■ Data for analysis

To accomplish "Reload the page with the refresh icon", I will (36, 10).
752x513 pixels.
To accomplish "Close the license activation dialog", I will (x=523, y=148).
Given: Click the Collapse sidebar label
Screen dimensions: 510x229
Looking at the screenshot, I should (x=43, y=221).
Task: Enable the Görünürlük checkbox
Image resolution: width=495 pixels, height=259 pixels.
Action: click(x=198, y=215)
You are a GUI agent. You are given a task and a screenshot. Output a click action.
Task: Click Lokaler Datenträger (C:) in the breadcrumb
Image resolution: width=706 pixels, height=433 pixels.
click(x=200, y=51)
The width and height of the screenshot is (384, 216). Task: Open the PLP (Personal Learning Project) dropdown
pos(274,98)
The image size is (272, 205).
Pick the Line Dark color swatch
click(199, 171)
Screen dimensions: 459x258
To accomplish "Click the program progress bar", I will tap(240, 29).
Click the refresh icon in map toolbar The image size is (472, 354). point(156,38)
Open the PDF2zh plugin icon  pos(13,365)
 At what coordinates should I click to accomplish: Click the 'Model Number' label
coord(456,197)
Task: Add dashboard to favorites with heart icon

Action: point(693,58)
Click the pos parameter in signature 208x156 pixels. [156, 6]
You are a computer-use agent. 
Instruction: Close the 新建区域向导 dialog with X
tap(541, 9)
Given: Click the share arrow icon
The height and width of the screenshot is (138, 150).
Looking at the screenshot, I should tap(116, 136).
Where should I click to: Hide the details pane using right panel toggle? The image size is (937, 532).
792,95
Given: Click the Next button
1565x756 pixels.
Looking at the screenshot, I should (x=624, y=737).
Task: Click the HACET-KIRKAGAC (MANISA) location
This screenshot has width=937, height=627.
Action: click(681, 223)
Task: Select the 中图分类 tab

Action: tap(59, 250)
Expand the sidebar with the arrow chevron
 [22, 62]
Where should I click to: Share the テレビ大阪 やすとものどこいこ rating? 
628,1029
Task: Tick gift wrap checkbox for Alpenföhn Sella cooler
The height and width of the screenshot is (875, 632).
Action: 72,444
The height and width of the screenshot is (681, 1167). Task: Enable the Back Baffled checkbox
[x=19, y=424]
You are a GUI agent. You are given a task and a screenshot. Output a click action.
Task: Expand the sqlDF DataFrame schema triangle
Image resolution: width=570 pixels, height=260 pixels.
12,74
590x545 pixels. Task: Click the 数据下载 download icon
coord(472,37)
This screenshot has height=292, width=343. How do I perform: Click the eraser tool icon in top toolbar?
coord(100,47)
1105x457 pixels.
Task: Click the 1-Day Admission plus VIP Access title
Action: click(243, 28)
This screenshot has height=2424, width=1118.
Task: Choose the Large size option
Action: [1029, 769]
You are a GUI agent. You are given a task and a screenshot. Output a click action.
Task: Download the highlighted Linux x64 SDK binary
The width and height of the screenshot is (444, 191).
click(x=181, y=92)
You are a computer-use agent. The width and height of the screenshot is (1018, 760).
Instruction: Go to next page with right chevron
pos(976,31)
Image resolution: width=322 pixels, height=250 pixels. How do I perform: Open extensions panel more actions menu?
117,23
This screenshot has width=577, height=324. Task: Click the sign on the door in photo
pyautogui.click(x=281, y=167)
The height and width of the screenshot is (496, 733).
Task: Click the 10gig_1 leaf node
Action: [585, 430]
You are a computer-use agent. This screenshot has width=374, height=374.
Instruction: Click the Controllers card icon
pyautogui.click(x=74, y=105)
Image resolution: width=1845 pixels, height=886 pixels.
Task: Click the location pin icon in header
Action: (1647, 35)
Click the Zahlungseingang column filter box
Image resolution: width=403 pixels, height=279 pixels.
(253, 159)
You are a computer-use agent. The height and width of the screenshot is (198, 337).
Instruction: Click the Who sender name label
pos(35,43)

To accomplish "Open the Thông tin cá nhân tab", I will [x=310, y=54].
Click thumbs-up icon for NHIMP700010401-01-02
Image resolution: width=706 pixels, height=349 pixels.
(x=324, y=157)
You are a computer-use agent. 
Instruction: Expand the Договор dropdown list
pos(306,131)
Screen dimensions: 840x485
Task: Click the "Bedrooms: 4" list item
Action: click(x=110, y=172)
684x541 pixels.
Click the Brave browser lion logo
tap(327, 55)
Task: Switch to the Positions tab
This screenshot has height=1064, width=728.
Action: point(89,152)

■ Task description
Give back the material above in full, exactly as it reads.

■ Answer section
To accomplish "Reload the page with the refresh icon", I will (36, 10).
752x513 pixels.
To accomplish "Close the license activation dialog", I will (x=523, y=148).
Given: Click the Collapse sidebar label
Screen dimensions: 510x229
Looking at the screenshot, I should (x=43, y=221).
Task: Enable the Görünürlük checkbox
Image resolution: width=495 pixels, height=259 pixels.
Action: click(x=198, y=215)
You are a GUI agent. You are given a task and a screenshot. Output a click action.
Task: Click Lokaler Datenträger (C:) in the breadcrumb
Image resolution: width=706 pixels, height=433 pixels.
click(x=200, y=51)
The width and height of the screenshot is (384, 216). Task: Open the PLP (Personal Learning Project) dropdown
pos(274,98)
The image size is (272, 205).
Pick the Line Dark color swatch
click(199, 171)
Screen dimensions: 459x258
To accomplish "Click the program progress bar", I will tap(240, 29).
Click the refresh icon in map toolbar The image size is (472, 354). point(156,38)
Open the PDF2zh plugin icon  pos(13,365)
 At what coordinates should I click to accomplish: Click the 'Model Number' label
coord(456,197)
Task: Add dashboard to favorites with heart icon

Action: point(693,58)
Click the pos parameter in signature 208x156 pixels. [156, 6]
You are a computer-use agent. 
Instruction: Close the 新建区域向导 dialog with X
tap(541, 9)
Given: Click the share arrow icon
The height and width of the screenshot is (138, 150).
Looking at the screenshot, I should tap(116, 136).
Where should I click to: Hide the details pane using right panel toggle? The image size is (937, 532).
792,95
Given: Click the Next button
1565x756 pixels.
Looking at the screenshot, I should (x=624, y=737).
Task: Click the HACET-KIRKAGAC (MANISA) location
This screenshot has width=937, height=627.
Action: click(681, 223)
Task: Select the 中图分类 tab

Action: tap(59, 250)
Expand the sidebar with the arrow chevron
 [22, 62]
Where should I click to: Share the テレビ大阪 やすとものどこいこ rating? 
628,1029
Task: Tick gift wrap checkbox for Alpenföhn Sella cooler
The height and width of the screenshot is (875, 632).
Action: 72,444
The height and width of the screenshot is (681, 1167). Task: Enable the Back Baffled checkbox
[x=19, y=424]
You are a GUI agent. You are given a task and a screenshot. Output a click action.
Task: Expand the sqlDF DataFrame schema triangle
Image resolution: width=570 pixels, height=260 pixels.
12,74
590x545 pixels. Task: Click the 数据下载 download icon
coord(472,37)
This screenshot has height=292, width=343. How do I perform: Click the eraser tool icon in top toolbar?
coord(100,47)
1105x457 pixels.
Task: Click the 1-Day Admission plus VIP Access title
Action: click(243, 28)
This screenshot has height=2424, width=1118.
Task: Choose the Large size option
Action: [1029, 769]
You are a GUI agent. You are given a task and a screenshot. Output a click action.
Task: Download the highlighted Linux x64 SDK binary
The width and height of the screenshot is (444, 191).
click(x=181, y=92)
You are a computer-use agent. The width and height of the screenshot is (1018, 760).
Instruction: Go to next page with right chevron
pos(976,31)
Image resolution: width=322 pixels, height=250 pixels. How do I perform: Open extensions panel more actions menu?
117,23
This screenshot has width=577, height=324. Task: Click the sign on the door in photo
pyautogui.click(x=281, y=167)
The height and width of the screenshot is (496, 733).
Task: Click the 10gig_1 leaf node
Action: [585, 430]
You are a computer-use agent. This screenshot has width=374, height=374.
Instruction: Click the Controllers card icon
pyautogui.click(x=74, y=105)
Image resolution: width=1845 pixels, height=886 pixels.
Task: Click the location pin icon in header
Action: (1647, 35)
Click the Zahlungseingang column filter box
Image resolution: width=403 pixels, height=279 pixels.
(253, 159)
You are a computer-use agent. The height and width of the screenshot is (198, 337).
Instruction: Click the Who sender name label
pos(35,43)

To accomplish "Open the Thông tin cá nhân tab", I will [x=310, y=54].
Click thumbs-up icon for NHIMP700010401-01-02
Image resolution: width=706 pixels, height=349 pixels.
(x=324, y=157)
You are a computer-use agent. 
Instruction: Expand the Договор dropdown list
pos(306,131)
Screen dimensions: 840x485
Task: Click the "Bedrooms: 4" list item
Action: click(x=110, y=172)
684x541 pixels.
Click the Brave browser lion logo
tap(327, 55)
Task: Switch to the Positions tab
This screenshot has height=1064, width=728.
Action: point(89,152)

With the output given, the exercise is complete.